**Exercise details:** From the items below, extract every line that contains the string "list". Case counts.

**Provided records:**
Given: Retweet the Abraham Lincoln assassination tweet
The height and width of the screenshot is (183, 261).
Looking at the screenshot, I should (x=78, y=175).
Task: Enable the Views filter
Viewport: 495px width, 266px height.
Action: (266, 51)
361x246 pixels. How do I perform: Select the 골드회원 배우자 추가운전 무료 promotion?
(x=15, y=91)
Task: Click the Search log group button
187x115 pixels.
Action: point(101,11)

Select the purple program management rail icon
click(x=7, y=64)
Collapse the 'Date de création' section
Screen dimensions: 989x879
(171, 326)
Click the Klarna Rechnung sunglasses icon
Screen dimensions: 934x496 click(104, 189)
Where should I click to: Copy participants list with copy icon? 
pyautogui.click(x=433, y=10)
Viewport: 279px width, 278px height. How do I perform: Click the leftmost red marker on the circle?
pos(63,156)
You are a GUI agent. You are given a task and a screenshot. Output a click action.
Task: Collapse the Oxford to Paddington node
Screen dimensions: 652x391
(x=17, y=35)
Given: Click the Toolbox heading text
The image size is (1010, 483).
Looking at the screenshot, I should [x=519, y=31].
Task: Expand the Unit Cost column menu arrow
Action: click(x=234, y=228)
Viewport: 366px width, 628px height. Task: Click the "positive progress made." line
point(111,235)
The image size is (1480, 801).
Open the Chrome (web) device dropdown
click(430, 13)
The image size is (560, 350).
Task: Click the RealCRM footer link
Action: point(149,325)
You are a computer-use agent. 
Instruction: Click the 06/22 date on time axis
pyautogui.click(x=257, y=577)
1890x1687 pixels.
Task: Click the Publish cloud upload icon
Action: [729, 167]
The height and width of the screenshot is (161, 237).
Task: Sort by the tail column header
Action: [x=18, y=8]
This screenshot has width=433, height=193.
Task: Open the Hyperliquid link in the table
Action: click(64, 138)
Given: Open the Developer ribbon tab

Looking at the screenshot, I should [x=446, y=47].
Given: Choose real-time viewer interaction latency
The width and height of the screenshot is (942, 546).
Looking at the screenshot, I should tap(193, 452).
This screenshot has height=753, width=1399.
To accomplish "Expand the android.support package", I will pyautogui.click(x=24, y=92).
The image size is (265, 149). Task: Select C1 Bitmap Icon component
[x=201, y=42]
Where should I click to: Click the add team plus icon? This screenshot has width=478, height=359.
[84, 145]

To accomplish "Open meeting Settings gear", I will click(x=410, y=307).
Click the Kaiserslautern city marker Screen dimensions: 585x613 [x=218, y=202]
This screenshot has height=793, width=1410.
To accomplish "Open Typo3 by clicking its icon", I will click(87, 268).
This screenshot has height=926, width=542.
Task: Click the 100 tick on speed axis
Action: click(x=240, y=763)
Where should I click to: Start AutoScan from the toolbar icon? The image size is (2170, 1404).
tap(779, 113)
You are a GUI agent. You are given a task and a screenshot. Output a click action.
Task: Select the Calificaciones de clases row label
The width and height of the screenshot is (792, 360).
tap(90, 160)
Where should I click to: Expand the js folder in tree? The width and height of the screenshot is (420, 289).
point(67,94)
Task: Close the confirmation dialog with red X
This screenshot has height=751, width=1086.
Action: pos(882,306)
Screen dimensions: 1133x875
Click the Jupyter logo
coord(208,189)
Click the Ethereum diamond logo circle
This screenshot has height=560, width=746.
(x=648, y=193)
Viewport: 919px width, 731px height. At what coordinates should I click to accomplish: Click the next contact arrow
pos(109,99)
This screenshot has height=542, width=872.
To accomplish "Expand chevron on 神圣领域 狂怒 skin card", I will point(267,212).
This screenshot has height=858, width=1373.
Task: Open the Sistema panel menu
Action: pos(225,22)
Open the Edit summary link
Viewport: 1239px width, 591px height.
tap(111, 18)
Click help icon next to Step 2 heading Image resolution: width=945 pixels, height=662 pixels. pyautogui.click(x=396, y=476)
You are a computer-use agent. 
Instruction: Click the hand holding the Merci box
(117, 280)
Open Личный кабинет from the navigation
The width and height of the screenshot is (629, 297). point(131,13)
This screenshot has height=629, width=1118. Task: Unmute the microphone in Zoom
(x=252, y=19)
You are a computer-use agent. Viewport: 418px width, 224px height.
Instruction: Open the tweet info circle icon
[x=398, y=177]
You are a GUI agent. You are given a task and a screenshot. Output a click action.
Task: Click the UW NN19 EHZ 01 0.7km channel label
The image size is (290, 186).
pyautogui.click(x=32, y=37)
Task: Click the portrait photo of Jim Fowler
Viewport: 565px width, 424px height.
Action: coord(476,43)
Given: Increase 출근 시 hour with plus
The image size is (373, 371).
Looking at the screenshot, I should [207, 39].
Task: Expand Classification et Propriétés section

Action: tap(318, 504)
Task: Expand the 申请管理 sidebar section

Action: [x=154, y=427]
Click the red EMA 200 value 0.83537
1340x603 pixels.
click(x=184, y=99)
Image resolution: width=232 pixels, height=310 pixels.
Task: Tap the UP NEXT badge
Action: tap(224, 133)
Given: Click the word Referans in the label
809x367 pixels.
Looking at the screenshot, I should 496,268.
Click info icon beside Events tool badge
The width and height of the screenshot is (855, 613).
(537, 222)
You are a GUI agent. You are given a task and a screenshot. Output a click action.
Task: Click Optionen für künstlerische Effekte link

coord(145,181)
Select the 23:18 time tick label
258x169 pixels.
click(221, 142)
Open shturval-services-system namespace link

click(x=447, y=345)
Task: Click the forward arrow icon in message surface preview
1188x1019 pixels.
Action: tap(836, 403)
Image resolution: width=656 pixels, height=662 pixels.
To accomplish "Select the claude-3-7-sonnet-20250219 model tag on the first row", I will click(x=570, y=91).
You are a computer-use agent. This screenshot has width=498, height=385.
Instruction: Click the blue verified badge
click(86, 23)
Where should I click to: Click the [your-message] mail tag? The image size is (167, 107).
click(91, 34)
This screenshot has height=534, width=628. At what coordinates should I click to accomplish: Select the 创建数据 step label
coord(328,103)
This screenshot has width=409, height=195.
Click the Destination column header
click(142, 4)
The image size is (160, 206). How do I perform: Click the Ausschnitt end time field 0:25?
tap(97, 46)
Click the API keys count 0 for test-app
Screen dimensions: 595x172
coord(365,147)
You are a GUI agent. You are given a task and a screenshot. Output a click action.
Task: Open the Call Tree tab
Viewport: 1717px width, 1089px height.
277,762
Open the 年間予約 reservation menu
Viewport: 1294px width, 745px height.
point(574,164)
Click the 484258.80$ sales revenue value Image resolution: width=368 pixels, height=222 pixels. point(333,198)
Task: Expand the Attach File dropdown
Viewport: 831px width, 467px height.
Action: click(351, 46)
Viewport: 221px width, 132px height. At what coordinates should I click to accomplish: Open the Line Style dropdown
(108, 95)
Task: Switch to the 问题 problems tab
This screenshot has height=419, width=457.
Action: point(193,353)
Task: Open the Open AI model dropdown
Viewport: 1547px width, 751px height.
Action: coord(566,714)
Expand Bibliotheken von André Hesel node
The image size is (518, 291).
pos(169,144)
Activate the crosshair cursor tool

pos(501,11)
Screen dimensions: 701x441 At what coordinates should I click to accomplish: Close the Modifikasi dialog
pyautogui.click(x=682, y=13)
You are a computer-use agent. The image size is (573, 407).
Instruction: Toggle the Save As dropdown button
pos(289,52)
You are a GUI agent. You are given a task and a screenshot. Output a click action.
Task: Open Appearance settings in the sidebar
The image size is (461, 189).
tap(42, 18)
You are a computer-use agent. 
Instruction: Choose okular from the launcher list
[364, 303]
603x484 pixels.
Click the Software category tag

**Task solution:**
Where should I click to: Copy participants list with copy icon? 
Instruction: Choose okular from the launcher list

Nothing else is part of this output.